Поездка была до крайности мучительной. К неудобному положению и холоду, о чем я уже говорил, добавились выхлопные газы, которые каким-то образом пробивались в мой "бокс". В результате я прибыл в Лефортовскую тюрьму в полубессознательном состоянии. По прибытии - обычный обыск, сдача вещей на склад, получение постельных принадлежностей. До камеры (No 46) добрался лишь около часу ночи (4 часа по Ташкенту). Несмотря на это, подняли меня, как всех, в 6 утра.

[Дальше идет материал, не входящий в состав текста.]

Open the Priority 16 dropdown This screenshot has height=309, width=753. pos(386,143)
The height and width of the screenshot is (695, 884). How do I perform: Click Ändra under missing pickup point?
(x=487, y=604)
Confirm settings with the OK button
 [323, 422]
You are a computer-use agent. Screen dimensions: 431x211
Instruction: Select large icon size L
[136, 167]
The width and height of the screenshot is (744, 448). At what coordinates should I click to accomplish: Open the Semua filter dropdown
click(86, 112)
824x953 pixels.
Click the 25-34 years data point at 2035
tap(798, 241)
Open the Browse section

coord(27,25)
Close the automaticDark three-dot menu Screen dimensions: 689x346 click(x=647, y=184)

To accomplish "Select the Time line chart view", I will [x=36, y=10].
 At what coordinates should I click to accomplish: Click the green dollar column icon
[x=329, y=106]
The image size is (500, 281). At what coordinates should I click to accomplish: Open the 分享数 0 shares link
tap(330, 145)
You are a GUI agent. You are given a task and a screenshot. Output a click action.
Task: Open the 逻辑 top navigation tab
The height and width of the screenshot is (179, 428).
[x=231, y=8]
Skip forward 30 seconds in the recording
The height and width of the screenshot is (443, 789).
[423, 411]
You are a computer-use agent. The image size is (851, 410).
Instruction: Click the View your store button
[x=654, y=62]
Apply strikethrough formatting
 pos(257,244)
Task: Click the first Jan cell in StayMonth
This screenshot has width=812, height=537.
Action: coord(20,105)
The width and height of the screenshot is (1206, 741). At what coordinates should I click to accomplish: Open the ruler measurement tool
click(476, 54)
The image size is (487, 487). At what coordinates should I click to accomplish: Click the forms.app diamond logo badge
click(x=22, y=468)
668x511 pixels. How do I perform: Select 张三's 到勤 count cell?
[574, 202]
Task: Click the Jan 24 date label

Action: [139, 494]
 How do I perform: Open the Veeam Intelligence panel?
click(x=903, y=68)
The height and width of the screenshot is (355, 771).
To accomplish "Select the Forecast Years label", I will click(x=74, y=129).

После завтрака снова сборы, сдача казенного, ведут из камеры, обыск. Зачем все это, - никто не говорит. Но по тому, как смотрят на меня надзиратели, твердо решаю: "Сербский". Сомнение внес начальник тюрьмы полковник Петренко, который изволил лично проводить меня. На вопрос "Куда меня отправляете?" он без запинки ответил: "В прокуратуру. Там хотят с вами поговорить. И я от души желаю, чтобы вы сюда не вернулись"... "Вы меня поняли?" - спросил он, когда я уже садился в "воронок". Я ничего не ответил, но в голове мелькнула радостная мысль: "Неужели прекращено дело?"
Но мысль эта продержалась недолго. Несмотря на то, что путь наш был виден мне только позади машины и в чрезвычайно узком секторе, я, хорошо зная Москву, быстро обнаружил, что направляемся не в сторону прокуратуры. Когда же промелькнули площади Маяковского, Восстания, Смоленка, сомнений не осталось "Сербский".
В этом для меня, собственно, ничего нового не было. Я давно потерял веру в разум творцов произвола. Поэтому я и не надеялся на прекращение дела. Знал я и то, что любой преступник боится гласности. А суд - гласность. Значит, и на суд меня не пустят. Значит, остается одно - признать меня сумасшедшим. В Ташкенте с этим произошла ошибка. Березовский, - самовлюбленный кретин, - всерьез поверил, что сможет создать дело против меня. Поэтому он не мог понять всё значение психиатрической экспертизы и не озаботился подбором такого ее состава, который обеспечивал бы безотказное признание меня невменяемым. В результате создалось положение, потребовавшее вмешательства Москвы.
Я ждал этого вмешательства с тех пор, как прочитал заключение ташкентской психэкспертизы (18/VII). Убеждало меня в этом и поведение Березовского. Видимо, получив нагоняй от начальства, он скис после экспертизы и утратил всякий интерес к моему делу. Поэтому я все время ждал второй экспертизы и знал, что на этот раз рисковать не станут и направят меня в то учреждение, которое для этого и существует, чтобы превращать неугодных КГБ людей, которые преступлений не совершали и являются психически нормальными, в "опасных для общества невменяемых". Подчеркиваю: я знал это. Но кто не надеется где-то в тайниках души на лучший исход! Для меня лучшим исходом был бы суд или прекращение дела. Слова начальника Лефортовской тюрьмы пробудили надежду на последнее. Очень быстро я понял, что сказанное им - ложь. При этом ложь подлая, направленная на то, чтобы созданием временной иллюзии сделать реальность еще более тяжелой.
Естественно поэтому, я выходил из машины озлобленным на тюремщиков всех рангов и специальностей и отказался разговаривать и с майором, возглавляющим лефортовский караул, и с дежурным офицером охраны института, и с принимавшим меня врачом Майей Михайловной. Так началась моя вторая экспедиция в Институт им. Сербского. Ничего хорошего я от нее не ожидал. И первые шаги показали, что самые худшие мои опасения имеют под собой основание.